Work to do:
Rewrite the rows from the line with "Task: Open Public Services help icon" through the end of the rows, requests included, adding 82 to every coordinate in the answers.

[Word and element location data]
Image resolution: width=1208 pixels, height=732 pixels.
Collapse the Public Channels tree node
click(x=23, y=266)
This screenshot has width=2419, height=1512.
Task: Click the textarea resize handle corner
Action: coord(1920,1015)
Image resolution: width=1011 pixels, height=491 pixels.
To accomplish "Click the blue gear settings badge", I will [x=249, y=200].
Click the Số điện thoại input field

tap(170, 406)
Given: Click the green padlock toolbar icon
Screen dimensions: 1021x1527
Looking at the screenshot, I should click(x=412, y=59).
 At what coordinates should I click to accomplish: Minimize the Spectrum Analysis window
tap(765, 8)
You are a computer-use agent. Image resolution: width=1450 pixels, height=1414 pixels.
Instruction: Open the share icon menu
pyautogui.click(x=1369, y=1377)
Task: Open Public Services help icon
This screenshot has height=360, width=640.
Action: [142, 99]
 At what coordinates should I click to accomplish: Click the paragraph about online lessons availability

Reply:
Task: Open Public Services help icon
This screenshot has height=360, width=640.
Action: [224, 181]
 At what coordinates should I click to accomplish: Click the paragraph about online lessons availability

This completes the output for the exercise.